Bayu menghela napas, merasa sedikit lega. Ia masih merasa ragu dan bingung, tapi ada sedikit harapan yang tumbuh di dalam hatinya. Mungkin, ia mulai bisa menerima perasaannya, meskipun itu terasa asing dan menakutkan.
Sore itu, setelah makan, mereka berbincang lebih lama. Bayu merasa sedikit lebih nyaman dengan kehadiran Rara. Mereka tidak lagi berbicara tentang hal-hal berat atau rumit. Mereka hanya berbicara tentang kehidupan sehari-hari—tentang kuliah, tentang dosen yang mereka anggap aneh, tentang teman-teman sekelas, dan bahkan tentang kegiatan kampus yang akan datang.
Rara bahkan mengajaknya untuk ikut sebuah acara yang diadakan oleh jurusan psikologi, meskipun Bayu jelas tahu bahwa itu bukan acara yang berhubungan dengan jurusannya, Filsafat. Namun, Rara berhasil meyakinkannya bahwa acara itu akan menyenangkan.
“Lu nggak usah mikirin jurusan, Bayu. Yang penting lu ikut aja, kita bisa ketawa-ketawa bareng,” kata Rara dengan antusias.
Bayu hanya tersenyum ragu. Ia tahu bahwa ia tidak benar-benar tahu apa yang harus ia lakukan dalam perasaan ini, namun satu hal yang pasti—ia tidak ingin menjauhkan diri dari Rara. Setidaknya, ia bisa menikmati kebersamaan mereka tanpa tekanan yang terlalu besar.
Ketika acara diadakan, Bayu duduk di antara Rara dan teman-teman lainnya. Rara lebih sering berbicara dengan orang-orang, tetapi Bayu merasa nyaman berada di dekatnya. Ia tidak terlalu mengerti dengan percakapan yang berlangsung, tetapi ia menikmati melihat senyum Rara, melihat betapa mudahnya Rara berbicara dengan orang lain.
Setelah acara selesai, mereka berjalan berdua ke luar gedung kampus.
“Gimana, Bayu? Seru kan?” tanya Rara.
“Yah, lumayan,” jawab Bayu, meskipun sebenarnya ia merasa lebih ringan setelah acara itu. “Gue nggak ngerti banget sih sama diskusinya, tapi gue seneng bisa ikut.”
Rara tertawa kecil. “Iya, acara ini memang agak teknis. Tapi gue seneng banget lu mau ikut, Bayu.”
Bayu menatapnya, kemudian mengangguk pelan. “Ra, gue... gue belum bisa ngomong banyak soal perasaan gue. Tapi, terima kasih udah ada buat gue. Gue nggak tahu apa yang bakal terjadi, tapi gue rasa gue harus mulai lebih terbuka sama lu.”

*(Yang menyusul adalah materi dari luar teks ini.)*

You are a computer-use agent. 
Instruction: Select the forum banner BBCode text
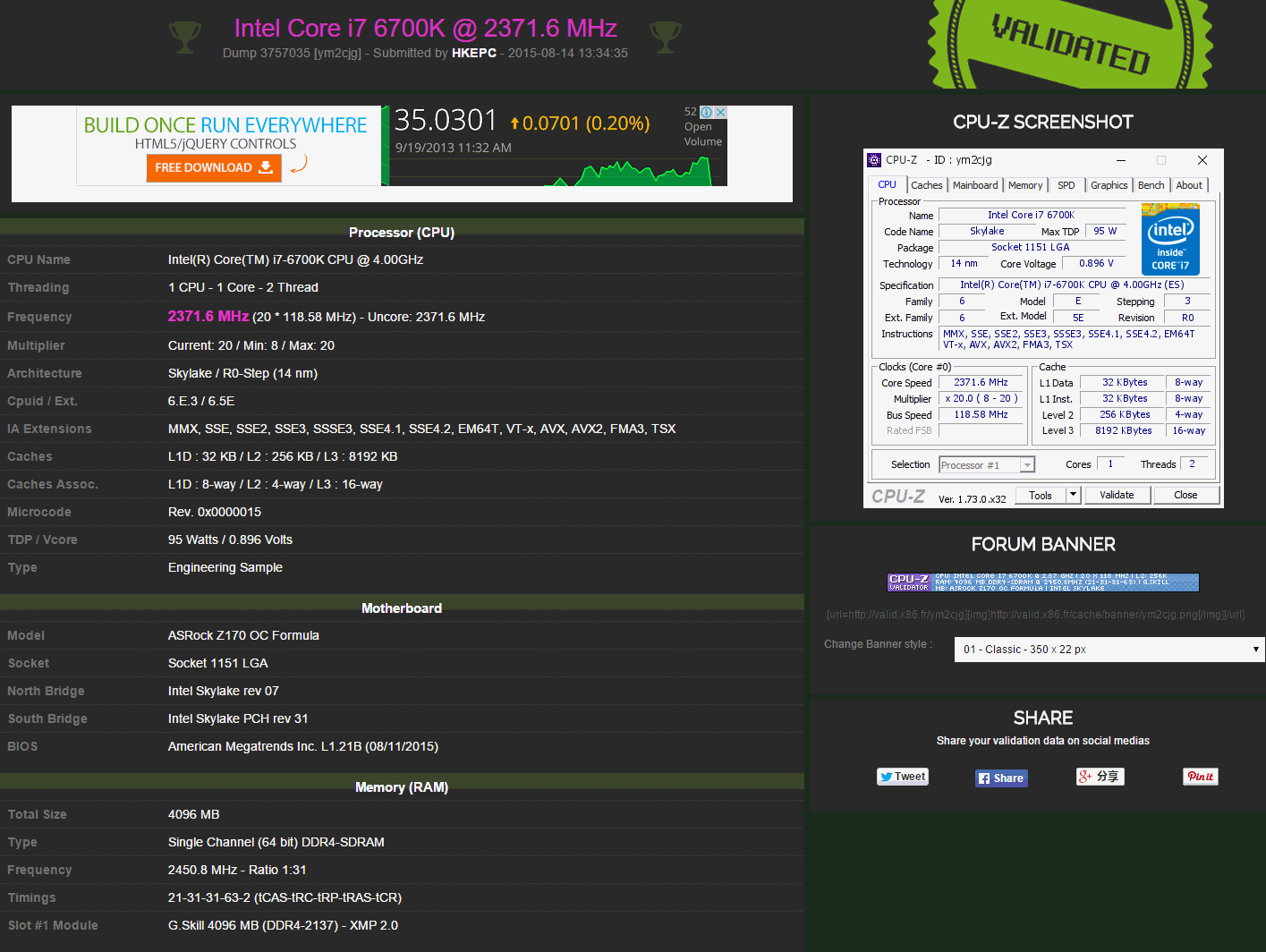1035,615
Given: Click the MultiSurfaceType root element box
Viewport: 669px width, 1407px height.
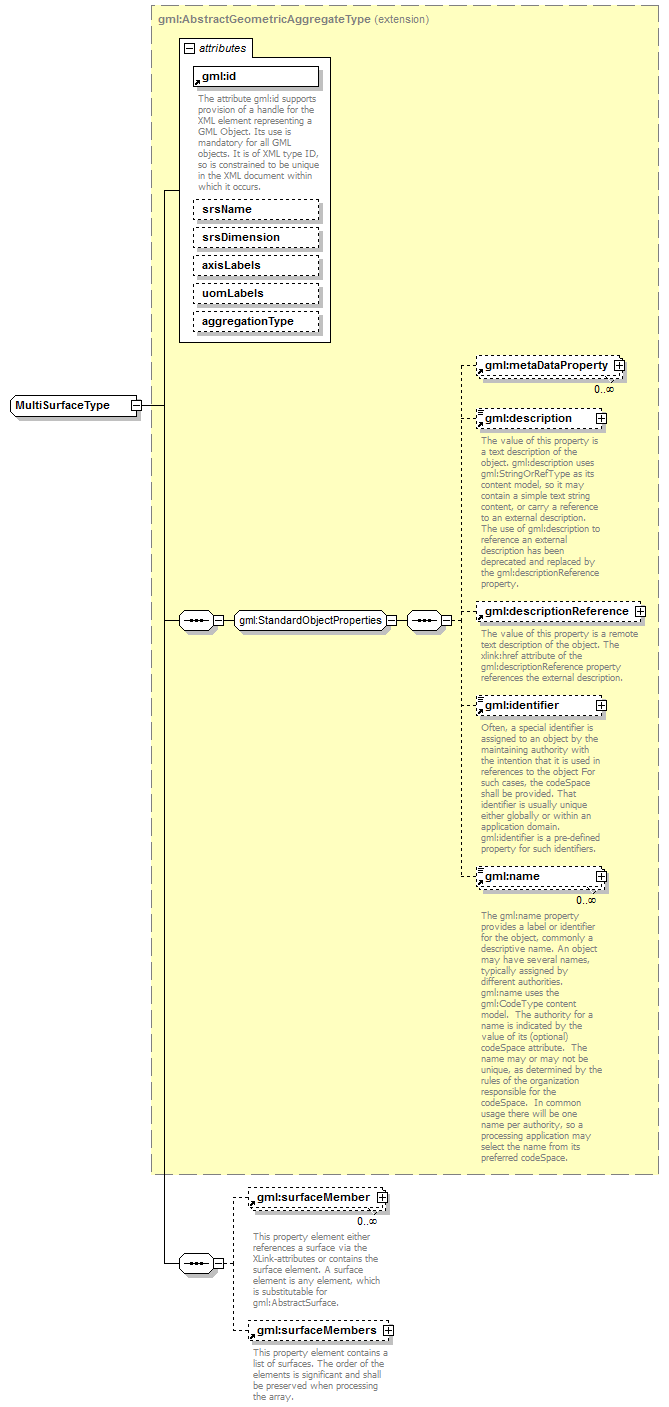Looking at the screenshot, I should click(70, 405).
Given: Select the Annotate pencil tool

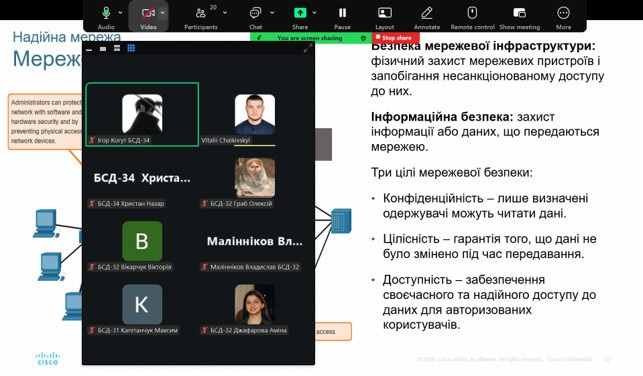Looking at the screenshot, I should pos(426,13).
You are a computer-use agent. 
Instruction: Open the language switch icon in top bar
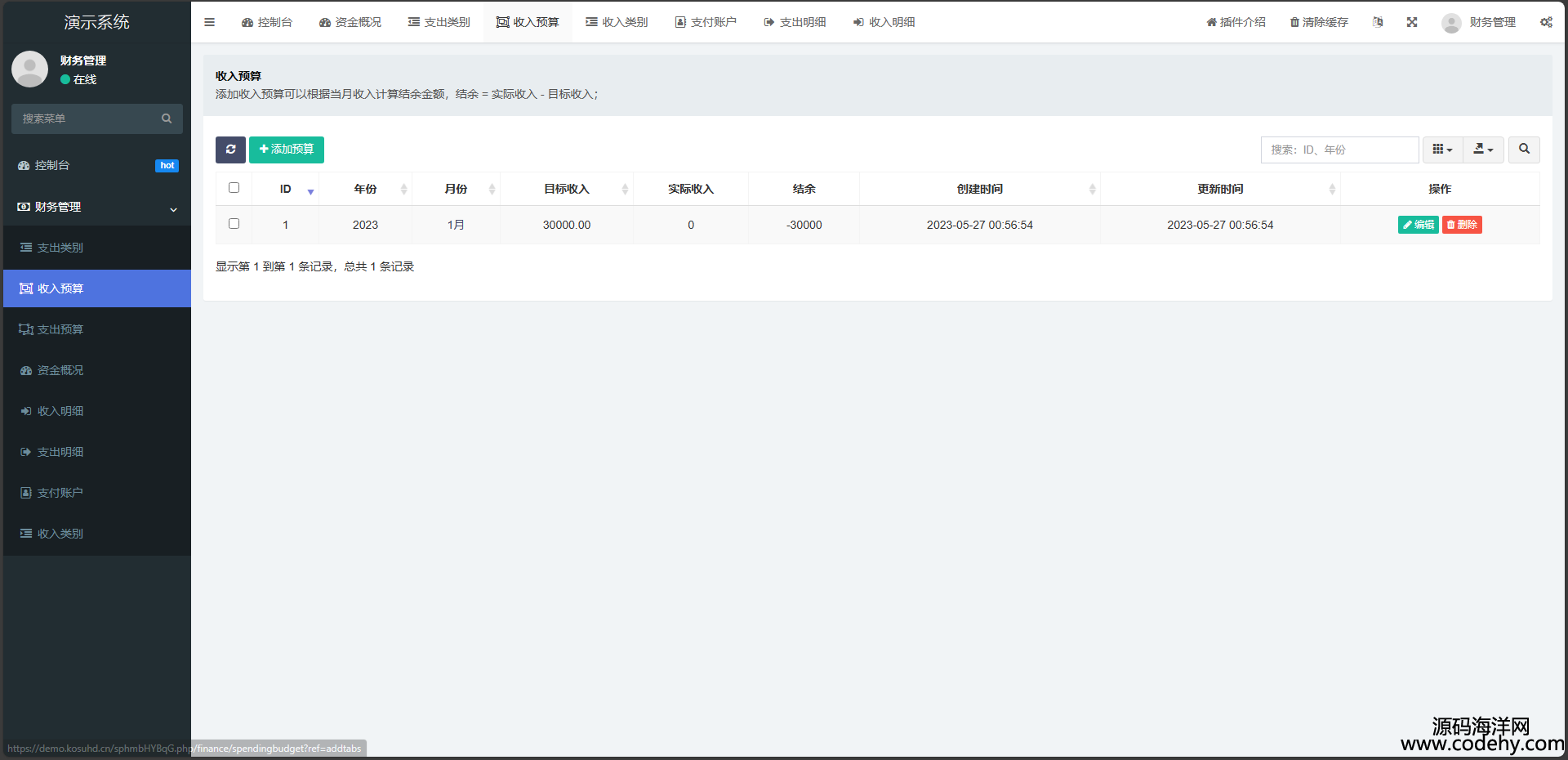click(x=1378, y=22)
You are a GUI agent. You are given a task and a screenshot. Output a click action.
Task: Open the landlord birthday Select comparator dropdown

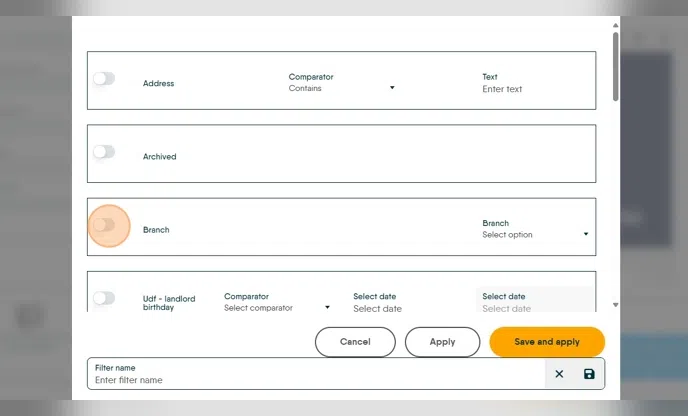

Rara tersenyum dan berhenti berjalan, memandang Bayu dengan mata penuh pengertian. “Gue nggak maksa lu, Bayu. Gue cuma pengen lu ngerti, kalau gue nggak akan pergi kemana-mana. Gue bakal nunggu, sampai lu siap.”
Bayu terdiam, merasa hatinya semakin penuh dengan berbagai perasaan yang sulit ia ungkapkan. Namun, ia tahu satu hal pasti—ia mulai membuka diri, dan mungkin, itu adalah langkah pertama yang benar.